Aug 8, 2016

Visiting Constable Hall in Lewis County

Summer is the time for road trips. On a recent road trip John and I visited Constable Hall in Constable Hall.  Constable Hall is one of the most historic places in Lewis County.  The Federal-style limestone house was built in the early 1800s.  Five generations of the
Constable family lived in the
house from 1819 to 1947.  The house was built at the behest of William Constable, Jr. but he never lived in the elegant 14-room manor home that was patterned after the Constable estate in Ireland.  During construction he was seriously injured when the 10-ton capstone for the front portico slipped. He died in 1821 but his wife, Mary, lived there until her death in 1887. A member of the Constable family resided in the home until 1947 when it was purchased by a local family who restored the house and were responsible for it becoming a museum which opened in 1949. 

Constable purchased 3.8 million acres (ten-percent of the state) in Northern New York for a mere eight cents an acre. He was one of many land speculators at the time. Lewis, Jefferson, St. Lawrence, and Franklin counties were formed from this massive tract of land plus parts of Herkimer and Oswego Counties. 

The house with 18-inch thick walls is approached from the rear which has two long attractive porches.  From the front there is an expansive view of the rolling countryside.  We saw many interesting features during our tour. (Pictures of the interior are not allowed.)  On top of the stairway’s newel post was a round decorative ceramic button.  Legend has it that these buttons were proof that the mortgage was paid off and the house had no liens on
it.  Another part of the legends says that the mortgage papers were put inside the newel.  This legend is viewed with skepticism by many.   Legend or fact, many older homes sport this unique item. Besides the mortgage button I loved the dumb waiter.  Usually they are in a closet but this one is in the floor of the kitchen.  It was easier for the Constables to bring things up from the cellar than it is for me today. Every house should have a dumb waiter. Near the kitchen is a small little chapel.  As is true to all historic house museums, there are many interesting and unique features including elegant period dresses in one of the bedrooms and a diorama of the estate as it was originally planned.  

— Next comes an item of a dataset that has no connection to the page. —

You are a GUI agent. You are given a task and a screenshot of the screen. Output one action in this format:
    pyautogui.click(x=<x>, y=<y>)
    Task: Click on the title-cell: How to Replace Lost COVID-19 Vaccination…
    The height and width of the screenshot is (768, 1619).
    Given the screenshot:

The garden is lovely and enclosed by the original buckthorn hedge imported from Ireland.  The hedge protected the flowers from damage by animals. The garden is divided into four quadrants forming a St. Andrew’s cross pattern. Constable Hall is open several days a week for tours from May to October.  A great place for a day trip.  

We had packed a lunch so after finishing the tour we drove a short distance to Whetstone Gulf for a picnic by Whetstone Creek. The park is built around a three-mile gorge on the edge of the Tug Hill Plateau and has camping, swimming, and hiking trails. 

Heading home we drove by the Maple Ridge Wind Farm on Tug
Hill.  Impressive.  There was some controversy dealing with the constructions of 195 wind turbines but they help the environment and local economy. Land owners with turbines on their land receive a yearly stipend. There is talk of adding more wind turbines.